- [Extracted text]

Working with Redis Sets

Redis supports several collection types, and one of the most useful is the Set. A Set is an unordered collection of unique values, similar to a Python set or a mathematical set.

Sets are often used to group related keys — for example, all products by brand, or all users with a specific role.

Example

 SADD brand:Dell product:1005
 SADD brand:Dell product:1006
 SADD brand:Apple product:2001

Redis automatically creates the sets if they don’t exist.

You can now list all products that belong to Dell:

 SMEMBERS brand:Dell

Output:

 1) "product:1005"
 2) "product:1006"

### Common Set Commands

Command	Description	Example	Result
`SADD key value`	Add one or more elements to a set	`SADD tag:laptop`	`1` (new element added)
`SMEMBERS key`	Get all elements in the set	`SMEMBERS tag:laptop`	`"product:1005"`
`SISMEMBER key value`	Check if an element exists	`SISMEMBER tag:laptop product:1005`	`1` (true)
`SREM key value`	Remove an element from the set	`SREM tag:laptop product:1005`	`1`
`SUNION key1 key2`	Return the union of two sets	`SUNION tag:laptop tag:tablet`	All unique elements from both sets
`SINTER key1 key2`	Return intersection (common elements)	`SINTER tag:electronics tag:laptop`	Common product IDs
`SDIFF key1 key2`	Return difference	`SDIFF tag:electronics tag:laptop`	Items in first but not second set

Visualizing Sets in Redis

Redis sets are perfect for modeling simple relationships — such as grouping products by brand or tagging items with categories.

- [Written instruction]
Carry on the Redis Sets tutorial above, picking up right after its last sentence.

- [Provided records]
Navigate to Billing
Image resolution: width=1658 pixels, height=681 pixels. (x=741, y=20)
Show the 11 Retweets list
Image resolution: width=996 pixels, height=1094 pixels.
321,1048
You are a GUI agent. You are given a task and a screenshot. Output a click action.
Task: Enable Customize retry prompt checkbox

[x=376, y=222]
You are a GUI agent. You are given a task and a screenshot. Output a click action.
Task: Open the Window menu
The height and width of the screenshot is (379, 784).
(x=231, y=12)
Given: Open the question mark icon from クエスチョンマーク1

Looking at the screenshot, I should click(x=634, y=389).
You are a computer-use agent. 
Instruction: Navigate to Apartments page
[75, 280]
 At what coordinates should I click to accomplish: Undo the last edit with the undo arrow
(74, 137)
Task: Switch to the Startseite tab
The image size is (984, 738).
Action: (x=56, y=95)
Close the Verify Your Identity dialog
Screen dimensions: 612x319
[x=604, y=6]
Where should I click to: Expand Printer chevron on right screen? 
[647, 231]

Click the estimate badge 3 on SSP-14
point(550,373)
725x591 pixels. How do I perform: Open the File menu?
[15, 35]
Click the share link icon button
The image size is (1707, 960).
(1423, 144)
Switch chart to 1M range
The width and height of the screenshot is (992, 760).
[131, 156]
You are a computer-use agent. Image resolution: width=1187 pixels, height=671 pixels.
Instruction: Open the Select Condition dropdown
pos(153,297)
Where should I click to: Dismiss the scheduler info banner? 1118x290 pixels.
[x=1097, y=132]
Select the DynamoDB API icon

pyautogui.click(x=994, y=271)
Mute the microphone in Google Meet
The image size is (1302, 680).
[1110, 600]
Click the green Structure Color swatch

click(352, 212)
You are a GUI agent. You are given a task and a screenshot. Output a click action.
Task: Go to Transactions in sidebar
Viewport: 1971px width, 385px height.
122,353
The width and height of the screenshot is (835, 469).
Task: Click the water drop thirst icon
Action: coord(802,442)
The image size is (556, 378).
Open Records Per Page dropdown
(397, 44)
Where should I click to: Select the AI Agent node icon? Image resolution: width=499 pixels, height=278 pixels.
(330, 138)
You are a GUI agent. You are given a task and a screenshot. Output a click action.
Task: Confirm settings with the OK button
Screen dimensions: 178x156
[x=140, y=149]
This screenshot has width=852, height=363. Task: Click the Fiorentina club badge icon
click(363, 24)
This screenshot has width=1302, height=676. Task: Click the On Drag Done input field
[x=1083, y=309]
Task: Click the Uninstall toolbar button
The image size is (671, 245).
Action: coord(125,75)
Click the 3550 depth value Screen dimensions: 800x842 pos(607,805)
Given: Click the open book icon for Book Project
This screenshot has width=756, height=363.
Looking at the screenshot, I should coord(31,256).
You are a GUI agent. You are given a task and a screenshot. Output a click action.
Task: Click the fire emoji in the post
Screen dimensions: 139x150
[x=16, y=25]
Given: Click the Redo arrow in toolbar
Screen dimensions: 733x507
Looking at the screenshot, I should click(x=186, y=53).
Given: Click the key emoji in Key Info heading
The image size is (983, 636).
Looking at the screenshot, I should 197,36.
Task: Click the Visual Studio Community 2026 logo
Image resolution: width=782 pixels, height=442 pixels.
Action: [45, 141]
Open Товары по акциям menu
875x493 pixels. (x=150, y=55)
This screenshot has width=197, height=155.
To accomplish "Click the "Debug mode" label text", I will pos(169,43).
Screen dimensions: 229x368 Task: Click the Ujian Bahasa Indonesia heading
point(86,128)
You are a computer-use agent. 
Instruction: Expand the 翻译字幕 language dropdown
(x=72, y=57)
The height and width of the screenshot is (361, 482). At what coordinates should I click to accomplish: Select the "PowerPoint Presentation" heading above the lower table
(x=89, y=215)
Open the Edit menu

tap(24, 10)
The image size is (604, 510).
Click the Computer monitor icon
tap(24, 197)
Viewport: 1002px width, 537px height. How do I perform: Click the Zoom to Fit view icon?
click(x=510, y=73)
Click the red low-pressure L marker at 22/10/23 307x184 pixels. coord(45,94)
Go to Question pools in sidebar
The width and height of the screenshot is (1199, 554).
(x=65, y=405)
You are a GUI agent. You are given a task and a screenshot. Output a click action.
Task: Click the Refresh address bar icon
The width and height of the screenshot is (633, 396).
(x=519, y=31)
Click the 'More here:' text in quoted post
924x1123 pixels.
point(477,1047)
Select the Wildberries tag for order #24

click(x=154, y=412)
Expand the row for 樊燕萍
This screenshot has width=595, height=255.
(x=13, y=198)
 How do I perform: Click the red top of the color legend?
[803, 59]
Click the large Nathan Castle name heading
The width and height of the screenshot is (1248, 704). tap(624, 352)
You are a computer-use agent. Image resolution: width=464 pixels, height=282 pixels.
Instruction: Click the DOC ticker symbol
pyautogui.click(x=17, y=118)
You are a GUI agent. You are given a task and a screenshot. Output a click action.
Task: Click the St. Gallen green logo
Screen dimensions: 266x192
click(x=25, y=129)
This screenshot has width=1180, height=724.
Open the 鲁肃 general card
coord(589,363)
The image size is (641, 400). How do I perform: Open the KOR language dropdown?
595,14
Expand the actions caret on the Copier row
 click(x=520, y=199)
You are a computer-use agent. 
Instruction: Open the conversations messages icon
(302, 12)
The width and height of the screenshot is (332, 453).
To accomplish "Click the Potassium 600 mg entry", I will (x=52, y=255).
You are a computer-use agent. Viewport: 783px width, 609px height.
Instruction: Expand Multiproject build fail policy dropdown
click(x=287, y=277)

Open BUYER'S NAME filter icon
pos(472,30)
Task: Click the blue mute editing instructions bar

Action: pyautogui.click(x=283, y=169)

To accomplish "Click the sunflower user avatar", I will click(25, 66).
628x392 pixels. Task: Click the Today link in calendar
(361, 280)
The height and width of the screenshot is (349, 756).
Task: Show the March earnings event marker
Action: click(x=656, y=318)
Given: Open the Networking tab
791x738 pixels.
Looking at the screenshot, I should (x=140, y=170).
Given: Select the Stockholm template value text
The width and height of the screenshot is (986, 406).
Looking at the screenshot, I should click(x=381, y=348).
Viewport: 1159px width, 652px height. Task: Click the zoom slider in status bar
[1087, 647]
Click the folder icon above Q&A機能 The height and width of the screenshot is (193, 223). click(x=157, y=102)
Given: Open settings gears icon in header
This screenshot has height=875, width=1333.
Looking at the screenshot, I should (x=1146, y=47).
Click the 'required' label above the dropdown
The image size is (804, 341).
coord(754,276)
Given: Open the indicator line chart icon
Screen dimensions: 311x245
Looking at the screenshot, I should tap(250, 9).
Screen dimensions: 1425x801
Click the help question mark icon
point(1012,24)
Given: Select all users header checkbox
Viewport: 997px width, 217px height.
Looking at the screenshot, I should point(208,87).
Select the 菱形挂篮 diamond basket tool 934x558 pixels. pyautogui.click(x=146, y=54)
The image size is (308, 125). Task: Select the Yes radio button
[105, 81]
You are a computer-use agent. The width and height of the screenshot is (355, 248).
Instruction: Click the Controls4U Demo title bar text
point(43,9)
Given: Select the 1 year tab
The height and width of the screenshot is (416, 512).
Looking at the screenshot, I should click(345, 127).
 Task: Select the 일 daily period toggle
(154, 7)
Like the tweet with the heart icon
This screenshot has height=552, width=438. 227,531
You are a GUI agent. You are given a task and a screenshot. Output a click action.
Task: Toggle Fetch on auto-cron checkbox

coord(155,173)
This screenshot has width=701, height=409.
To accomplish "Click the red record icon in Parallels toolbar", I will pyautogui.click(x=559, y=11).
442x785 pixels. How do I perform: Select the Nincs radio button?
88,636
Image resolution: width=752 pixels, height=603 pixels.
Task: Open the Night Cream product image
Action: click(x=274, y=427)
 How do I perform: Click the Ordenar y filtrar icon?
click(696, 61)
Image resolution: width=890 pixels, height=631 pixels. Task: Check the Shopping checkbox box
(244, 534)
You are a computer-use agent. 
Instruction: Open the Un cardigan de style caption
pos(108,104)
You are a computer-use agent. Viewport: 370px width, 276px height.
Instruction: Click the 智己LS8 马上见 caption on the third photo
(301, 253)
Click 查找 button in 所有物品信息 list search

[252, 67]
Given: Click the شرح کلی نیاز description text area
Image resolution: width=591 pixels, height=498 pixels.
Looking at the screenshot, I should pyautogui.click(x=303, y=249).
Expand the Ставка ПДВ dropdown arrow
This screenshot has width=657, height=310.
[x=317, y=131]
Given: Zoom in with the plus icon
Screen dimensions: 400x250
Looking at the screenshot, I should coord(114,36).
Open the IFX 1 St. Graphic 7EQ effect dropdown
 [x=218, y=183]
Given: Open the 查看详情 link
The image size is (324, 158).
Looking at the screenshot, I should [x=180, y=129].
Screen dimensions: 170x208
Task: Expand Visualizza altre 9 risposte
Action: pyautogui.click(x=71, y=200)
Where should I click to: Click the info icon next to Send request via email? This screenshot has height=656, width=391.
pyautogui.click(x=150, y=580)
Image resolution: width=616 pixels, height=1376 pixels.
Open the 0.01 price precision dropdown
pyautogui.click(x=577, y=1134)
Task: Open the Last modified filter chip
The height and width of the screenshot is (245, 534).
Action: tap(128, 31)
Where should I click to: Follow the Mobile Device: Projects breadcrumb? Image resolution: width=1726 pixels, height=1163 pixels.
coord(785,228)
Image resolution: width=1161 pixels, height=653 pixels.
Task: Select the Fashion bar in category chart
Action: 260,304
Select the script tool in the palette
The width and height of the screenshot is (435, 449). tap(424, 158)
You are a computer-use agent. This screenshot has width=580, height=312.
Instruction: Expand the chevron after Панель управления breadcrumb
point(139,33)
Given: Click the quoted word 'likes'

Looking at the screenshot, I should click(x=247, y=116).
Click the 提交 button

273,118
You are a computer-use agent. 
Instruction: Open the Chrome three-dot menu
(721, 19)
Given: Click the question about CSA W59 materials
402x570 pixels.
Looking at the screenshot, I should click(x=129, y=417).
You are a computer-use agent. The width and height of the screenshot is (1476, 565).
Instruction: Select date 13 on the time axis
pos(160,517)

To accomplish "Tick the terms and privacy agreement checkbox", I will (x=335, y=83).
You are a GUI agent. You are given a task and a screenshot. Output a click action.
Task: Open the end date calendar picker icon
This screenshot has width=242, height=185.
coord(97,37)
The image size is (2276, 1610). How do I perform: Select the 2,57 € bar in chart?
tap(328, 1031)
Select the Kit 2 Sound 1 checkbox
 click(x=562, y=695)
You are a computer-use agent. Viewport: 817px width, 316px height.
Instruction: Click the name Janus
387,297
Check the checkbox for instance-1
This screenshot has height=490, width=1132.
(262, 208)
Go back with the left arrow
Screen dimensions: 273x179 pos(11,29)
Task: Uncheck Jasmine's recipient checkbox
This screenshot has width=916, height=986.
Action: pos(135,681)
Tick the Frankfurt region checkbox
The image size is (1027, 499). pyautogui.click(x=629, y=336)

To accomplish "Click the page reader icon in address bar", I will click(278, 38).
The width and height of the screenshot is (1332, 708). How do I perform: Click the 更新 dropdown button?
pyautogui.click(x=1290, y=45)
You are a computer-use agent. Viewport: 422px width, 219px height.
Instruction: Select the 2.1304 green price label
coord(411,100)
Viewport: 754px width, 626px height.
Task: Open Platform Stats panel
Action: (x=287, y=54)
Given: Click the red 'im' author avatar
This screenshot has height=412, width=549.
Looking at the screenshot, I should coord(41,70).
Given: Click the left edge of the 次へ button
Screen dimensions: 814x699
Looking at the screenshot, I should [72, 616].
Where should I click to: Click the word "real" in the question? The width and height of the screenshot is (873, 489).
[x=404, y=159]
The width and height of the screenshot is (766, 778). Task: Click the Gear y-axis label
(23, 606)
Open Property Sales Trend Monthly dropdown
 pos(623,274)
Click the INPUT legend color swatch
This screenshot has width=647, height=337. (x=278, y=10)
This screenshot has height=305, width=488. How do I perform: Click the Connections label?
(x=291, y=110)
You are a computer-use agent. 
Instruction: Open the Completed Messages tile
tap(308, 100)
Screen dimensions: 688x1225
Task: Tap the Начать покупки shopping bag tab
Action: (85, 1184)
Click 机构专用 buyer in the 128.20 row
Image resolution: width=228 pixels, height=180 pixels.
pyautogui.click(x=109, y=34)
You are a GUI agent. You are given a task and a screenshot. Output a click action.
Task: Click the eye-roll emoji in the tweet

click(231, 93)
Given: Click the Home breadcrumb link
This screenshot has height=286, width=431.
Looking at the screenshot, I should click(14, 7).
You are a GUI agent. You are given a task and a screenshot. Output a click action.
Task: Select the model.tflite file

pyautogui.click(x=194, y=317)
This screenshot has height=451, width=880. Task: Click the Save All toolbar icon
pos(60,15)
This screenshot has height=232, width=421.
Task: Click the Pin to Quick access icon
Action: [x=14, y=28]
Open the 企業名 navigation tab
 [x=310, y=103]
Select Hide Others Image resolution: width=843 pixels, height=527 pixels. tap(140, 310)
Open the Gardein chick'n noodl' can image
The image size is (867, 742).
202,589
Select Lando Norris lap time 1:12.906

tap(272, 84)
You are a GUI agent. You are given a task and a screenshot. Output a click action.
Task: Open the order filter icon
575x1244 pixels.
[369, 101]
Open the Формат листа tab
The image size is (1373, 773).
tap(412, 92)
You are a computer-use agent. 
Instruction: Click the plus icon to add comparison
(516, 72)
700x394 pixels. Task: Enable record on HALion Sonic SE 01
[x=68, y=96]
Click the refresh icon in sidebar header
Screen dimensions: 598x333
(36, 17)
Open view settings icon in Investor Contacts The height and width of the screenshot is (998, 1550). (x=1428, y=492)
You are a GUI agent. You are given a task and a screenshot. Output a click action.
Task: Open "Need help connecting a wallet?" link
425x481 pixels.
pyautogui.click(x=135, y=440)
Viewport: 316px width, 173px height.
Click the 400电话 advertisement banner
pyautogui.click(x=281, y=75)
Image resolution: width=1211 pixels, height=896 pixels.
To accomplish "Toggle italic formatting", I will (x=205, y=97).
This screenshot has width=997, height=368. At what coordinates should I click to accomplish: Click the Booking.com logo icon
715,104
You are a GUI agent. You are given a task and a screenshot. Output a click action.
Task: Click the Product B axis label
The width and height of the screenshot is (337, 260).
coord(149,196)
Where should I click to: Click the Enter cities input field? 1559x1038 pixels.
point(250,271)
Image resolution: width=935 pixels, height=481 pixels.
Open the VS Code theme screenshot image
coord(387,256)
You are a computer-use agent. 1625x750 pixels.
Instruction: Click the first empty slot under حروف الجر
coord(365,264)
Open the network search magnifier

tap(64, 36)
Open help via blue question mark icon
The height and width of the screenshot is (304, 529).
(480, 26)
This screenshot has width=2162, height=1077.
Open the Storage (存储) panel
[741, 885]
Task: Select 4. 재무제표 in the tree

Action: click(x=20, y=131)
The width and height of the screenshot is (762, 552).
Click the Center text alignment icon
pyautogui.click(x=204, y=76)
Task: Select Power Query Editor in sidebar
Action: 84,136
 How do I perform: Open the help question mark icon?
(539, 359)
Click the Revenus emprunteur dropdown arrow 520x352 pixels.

- [Result]
Because sets can overlap (the same element can exist in multiple sets), they are similar to mathematical sets in discrete mathematics.

Example 1 – A single set

graph TD
    subgraph brand:Dell
        P1["product:1005"]
        P2["product:1006"]
    end

This shows one Redis set called brand:Dell, containing two products. Each product key is unique and belongs to that brand.

Example 2 – A overlapping set

graph TD
    subgraph brand:Dell
        D1["product:1005"]
        D2["product:1006"]
        D3["product:1007"]
    end

    subgraph tag:Electronics
        E1["product:1005"]
        E2["product:2001"]
        E3["product:3002"]
    end

Here, the key product:1005 appears in both sets. This overlap represents a product that belongs to brand Dell and is tagged as “Electronics.” Such overlaps are the foundation for set operations like intersections and unions.

Example 3 - Set operations

The intersection

graph TD
    subgraph A["Set A (brand:Dell)"]
        A1["product:1005"]
        A2["product:1006"]
        A3["product:1007"]
    end

    subgraph B["Set B (tag:Electronics)"]
        B1["product:1005"]
        B2["product:2001"]
        B3["product:3002"]
    end

    subgraph C["Result of SINTER(A, B)"]
        C1["product:1005"]
    end

    A -- "SINTER" --> C
    B -- "SINTER" --> C

The intersection returns all elements which occur in both set A and in set B.

The union

graph TD
    subgraph A["Set A (brand:Dell)"]
        A1["product:1005"]
        A2["product:1006"]
        A3["product:1007"]
    end

    subgraph B["Set B (tag:Electronics)"]
        B1["product:1005"]
        B2["product:2001"]
        B3["product:3002"]
    end

    subgraph C["Result of SUNION(A, B)"]
        C1["product:1005"]
        C2["product:1006"]
        C3["product:1007"]
        C4["product:2001"]
        C5["product:3002"]
    end

    A -- "SUNION" --> C
    B -- "SUNION" --> C

The union returns all unique elements that are present in set A, set B, or both.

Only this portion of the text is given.